Secara umum, aspek perpajakan di bidang usaha panas bumi, meliputi kewajiban pemotongan PPh PotPut seperti PPh Pasal 21, PPh Pasal 23, PPh Pasal 26, PPh Final 4 ayat 2, dan PPh Pasal 15. Sedangkan untuk kewajiban PPN, hasil dari produk usaha panas bumi merupakan Barang Kena Pajak (BKP) yang penyerahannya bersifat strategis bagi pengusaha panas bumi yang dikukuhkan sebagai Pengusaha Kena Pajak (PKP). Sehingga, PPN tersebut dibebaskan.

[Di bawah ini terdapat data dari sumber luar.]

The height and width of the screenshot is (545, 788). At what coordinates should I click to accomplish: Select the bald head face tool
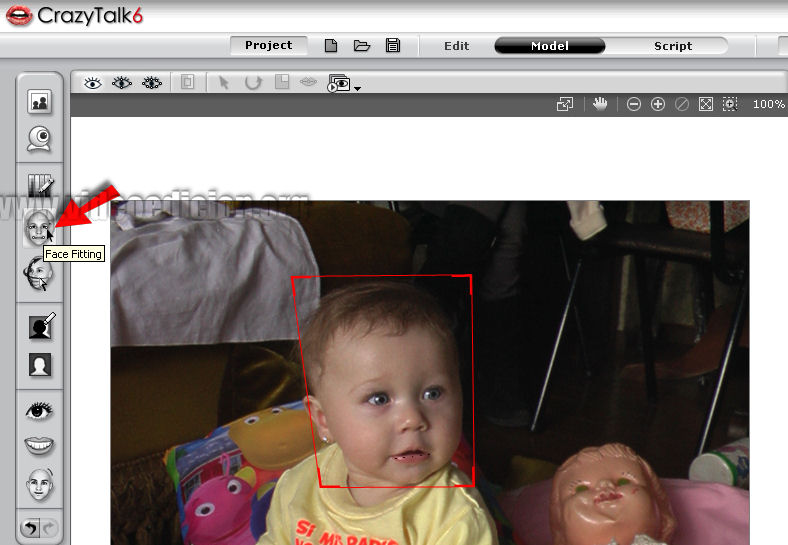pyautogui.click(x=40, y=486)
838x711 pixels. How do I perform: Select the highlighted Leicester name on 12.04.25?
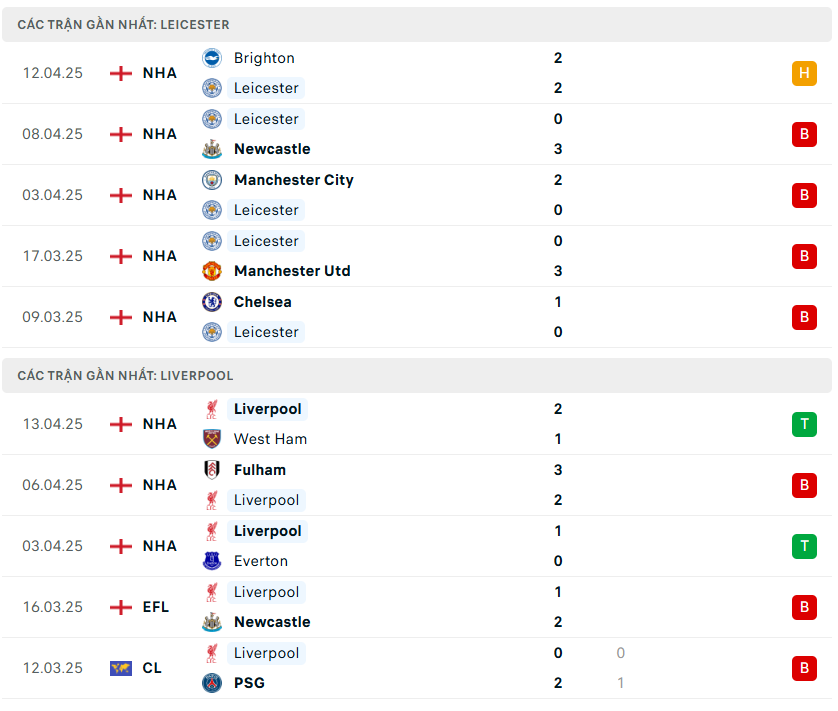tap(266, 88)
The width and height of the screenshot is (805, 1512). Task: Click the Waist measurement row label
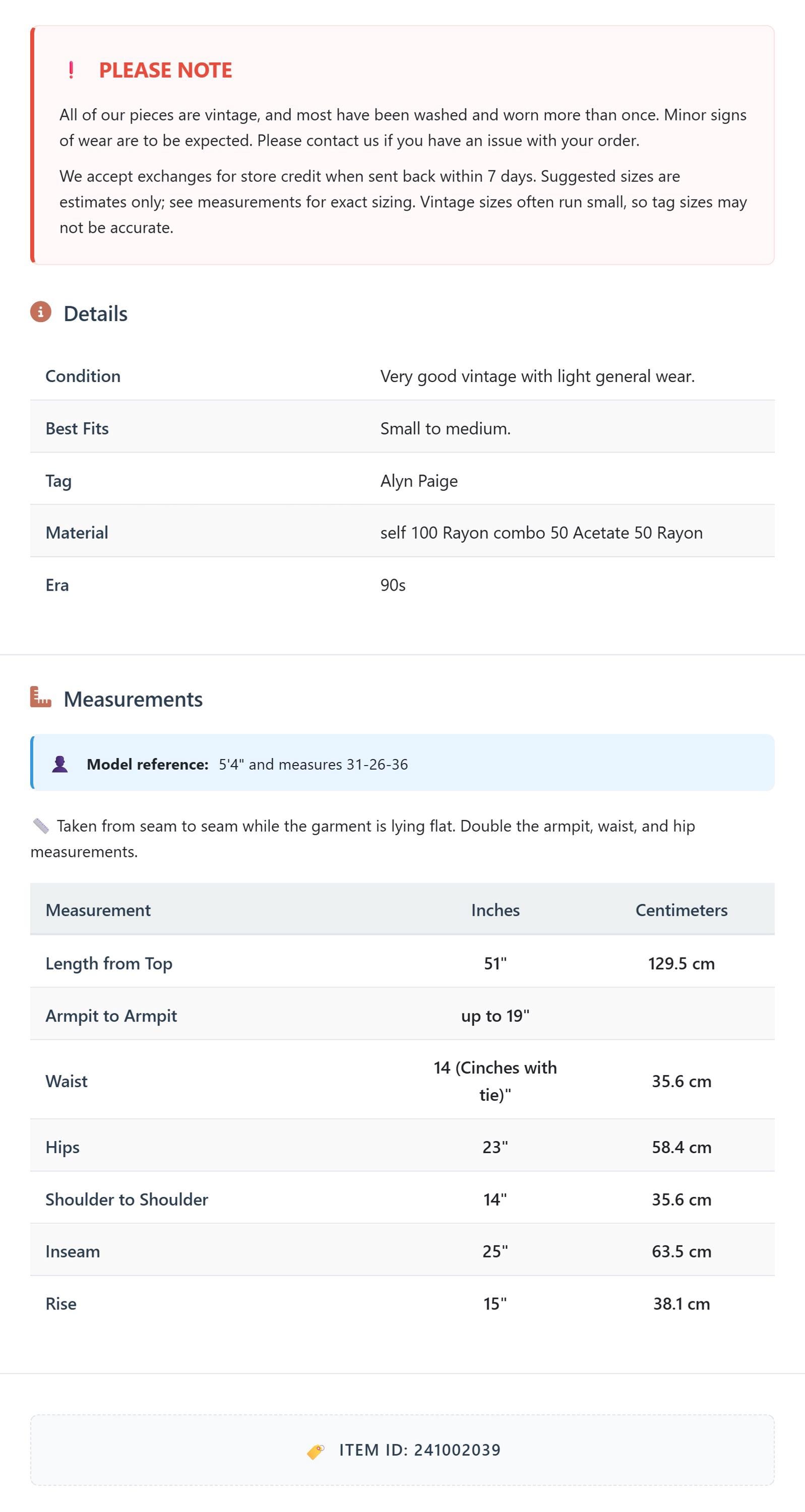point(67,1081)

Hal ini menyebabkan pengembang usaha panas bumi tidak dapat mengkreditkan pajak masukan atas PPN yang telah dibayarkan, sehingga pajak masukan atau PPN yang sudah dibayarkan tadi dapat dibebankan sebagai beban pengurang PPh Badan. Selanjutnya, untuk mendapatkan fasilitas Surat Keterangan Bebas (SKB) dalam hal bea masuk, PPN impor, dan PPh Pasal 22 impor, pengembang usaha panas bumi dapat mengajukannya di Direktorat Jenderal Pajak sesuai dengan persyaratan yang berlaku. Di sisi lain, dari segi Pajak Bumi dan Bangunan (PBB) pembebasan PBB tubuh bumi diberikan selama masa eksplorasi.

Proses pengembangan panas bumi membutuhkan waktu yang panjang, biaya yang dikeluarkan pun tidak sedikit, dan pengembang (investor) harus menanggung risiko ketidakpastian yang ada menjadi pemantik bahwa bisnis panas bumi membutuhkan insentif perpajakan. “Salah satu kendala di bisnis panas bumi dari sisi perpajakannya, bagaimana kita bisa mendapatkan insentif yang diberikan oleh pemerintah sehingga nilai keekonomisan dalam projek bisa terpenuhi.” Ujar Indra.